Published on October 28, 2009 at 3:51 AM · No Comments

Many pediatric and adolescent patients who received second-generation antipsychotic medications experienced significant weight gain, along with varied adverse effects on cholesterol and triglyceride levels and other metabolic measures, according to a study in the October 28 issue of JAMA.

Treatment for psychotic disorders, bipolar disorder, and nonpsychotic mental disorders for children and adolescents in the United States often includes second-generation antipsychotic medications. "Increasingly, the cardiometabolic effects of second-generation antipsychotic medications have raised concern. Cardiometabolic adverse effects, such as age-inappropriate weight gain, obesity, hypertension, and lipid and glucose abnormalities, are particularly problematic during development because they predict adult obesity, the metabolic syndrome, cardiovascular morbidity, and malignancy," the authors write. The cardiometabolic effects of these medications have not been sufficiently studied in children and adolescent patients who have not previously received them, according to background information in the article.

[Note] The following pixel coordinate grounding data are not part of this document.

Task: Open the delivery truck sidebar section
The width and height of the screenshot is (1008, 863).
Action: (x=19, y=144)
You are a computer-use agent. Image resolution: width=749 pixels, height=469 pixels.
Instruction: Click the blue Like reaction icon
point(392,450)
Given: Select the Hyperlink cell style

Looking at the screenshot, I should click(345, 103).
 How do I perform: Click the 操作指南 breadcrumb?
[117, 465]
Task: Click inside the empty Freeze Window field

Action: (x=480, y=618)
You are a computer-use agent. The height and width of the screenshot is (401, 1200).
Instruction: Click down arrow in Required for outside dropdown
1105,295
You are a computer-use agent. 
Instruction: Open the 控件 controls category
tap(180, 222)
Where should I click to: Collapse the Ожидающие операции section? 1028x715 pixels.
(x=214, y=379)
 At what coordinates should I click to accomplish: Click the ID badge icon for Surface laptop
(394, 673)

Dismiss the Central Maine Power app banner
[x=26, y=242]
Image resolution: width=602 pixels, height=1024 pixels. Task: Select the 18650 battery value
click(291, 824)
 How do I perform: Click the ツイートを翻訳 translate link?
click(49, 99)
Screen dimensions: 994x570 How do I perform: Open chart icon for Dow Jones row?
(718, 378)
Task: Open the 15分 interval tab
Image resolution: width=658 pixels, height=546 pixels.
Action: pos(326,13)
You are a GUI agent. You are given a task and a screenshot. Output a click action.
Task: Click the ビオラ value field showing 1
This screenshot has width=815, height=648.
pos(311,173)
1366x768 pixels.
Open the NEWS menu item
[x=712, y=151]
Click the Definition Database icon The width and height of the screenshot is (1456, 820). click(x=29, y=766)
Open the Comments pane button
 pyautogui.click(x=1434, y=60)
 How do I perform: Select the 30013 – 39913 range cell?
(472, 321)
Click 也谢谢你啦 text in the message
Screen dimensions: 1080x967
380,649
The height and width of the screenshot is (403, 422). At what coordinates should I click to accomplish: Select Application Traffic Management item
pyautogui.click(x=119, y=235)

Christoph U. Correll, M.D., of Zucker Hillside Hospital, North Shore-Long Island Jewish Health System, Glen Oaks, and The Feinstein Institute for Medical Research, Manhasset, New York, and colleagues conducted a study of weight and metabolic changes in a group of 272 pediatric patients (ages 4 to 19 years) who had not previously received antipsychotic medication. Patients had mood spectrum (47.8 percent), schizophrenia spectrum (30.1 percent), and disruptive or aggressive behavior spectrum (22.1 percent) disorders. Fifteen patients who refused participation or were nonadherent to medications served as a comparison group. Patients were treated with the antipsychotic medications aripiprazole, olanzapine, quetiapine, or risperidone for 12 weeks.

After a median (midpoint) of 10.8 weeks of treatment, weight increased by an average of 18.7 lbs. with olanzapine (n = 45), by 13.4 lbs. with quetiapine (n = 36), by 11.7 lbs. with risperidone (n = 135), and by 9.7 lbs. with aripiprazole (n = 41) compared with minimal weight change of 0.4 lbs. in the untreated comparison group (n = 15). "Each antipsychotic medication was associated with significantly increased fat mass and waist circumference," the authors write. "Altogether, 10 percent to 36 percent of patients transitioned to overweight or obese status within 11 weeks."